House of Habsburg 1477 to 1522

The provinces used this change of rulers to increase their rights. Maria had to buy her help through large concessions, for example through the Privilegium Maius to the States of Holland, and after her death (1482) riots broke out against Maximilian's guardianship for his son Philip the Fair : the party rose in Holland the Hoeks again, the citizens of Bruges even captured Maximilian in 1488 and forced him to renounce guardianship in favor of the States of Flanders. Meanwhile, Maximilian managed, with the help of Duke Albrechts of Saxony , who was appointed heir of Friesland in 1491, to control the indignation and also to assert Artois that the French King Louis XI. had tried to withdraw as a finished fief. In 1493 Philip took over the government of the Netherlands himself; under him, Gelderland broke loose again under Duke Karl (1499).

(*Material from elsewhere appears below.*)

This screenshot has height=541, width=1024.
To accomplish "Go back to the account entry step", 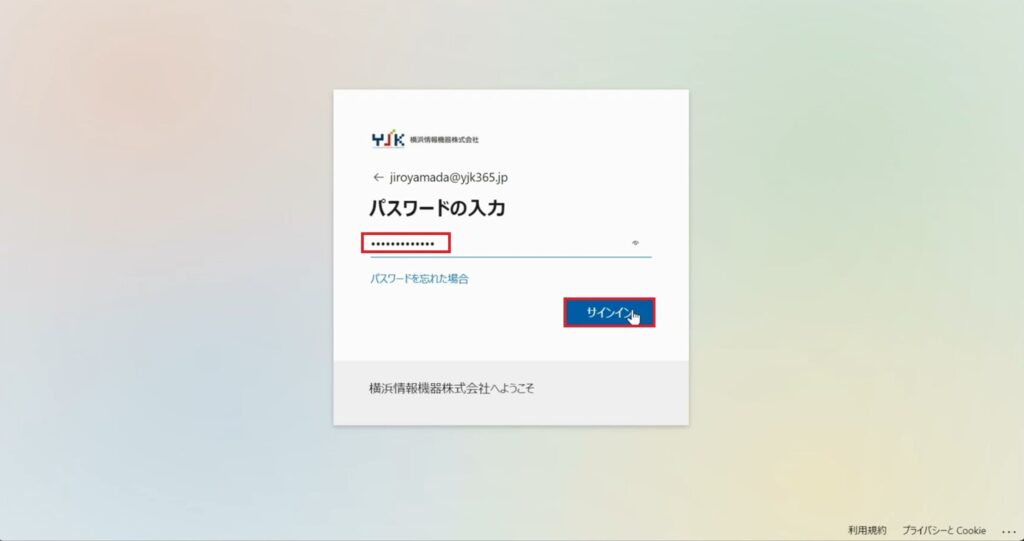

After Philip's early death (1506), his sister Margarete led the government for the six-year-old Karl, who later became Emperor Charles V , and, after he had come of age and became ruler in 1515, remained governor in the Netherlands until her death (1530). whereupon Karl's sister, the widowed Queen Maria of Hungary , succeeded her in the governorship.

Through the treaties of Worms (1521) and Brussels (1522), the Habsburg family's claim to ownership was divided into an Austrian and a Spanish line. The Netherlands eventually fell to the Spanish Habsburgs as the Spanish Netherlands and remained in the Holy Roman Empire; the administration was still organized in a governorship .

See also

literature

  • Walter Prevenier, Wim Blockmans: The Burgundian Netherlands. Acta Humaniora, VCH, Weinheim 1986, ISBN 3-527-17557-1 .
  • Wim Blockmans, Walter Prevenier: The Promised Lands. The Low Countries Under Burgundian Rule, 1369-1530. University of Pennsylvania Press, Philadelphia 1999.
  • Harm von Seggern: History of the Burgundian Netherlands. Kohlhammer, Stuttgart 2018.

Remarks

  1. ^ Karl Vocelka : The Europeanization of the Habsburg domestic power policy. In: Klaus Herbers , Florian Schuller (ed.): Europe in the 15th century. Autumn of the Middle Ages - Spring of the Modern Age? Regensburg 2012, ISBN 978-3-7917-2412-6 , pp. 207 f.
  2. Horst Lademacher : History of the Netherlands. Politics - Constitution - Economy . Scientific Book Society, Darmstadt 1983, ISBN 3-534-07082-8 , p. 76.
  3. De Bosatlas van de geschiedenis van Nederland . Noordhoff, Groningen 2011, ISBN 978-90-01-12094-8 , p. 148.
  4. ^ Ferdinand Seibt : Karl V. The Emperor and the Reformation . Siedler, Berlin 1990, ISBN 3-88680-338-4 , p. 82.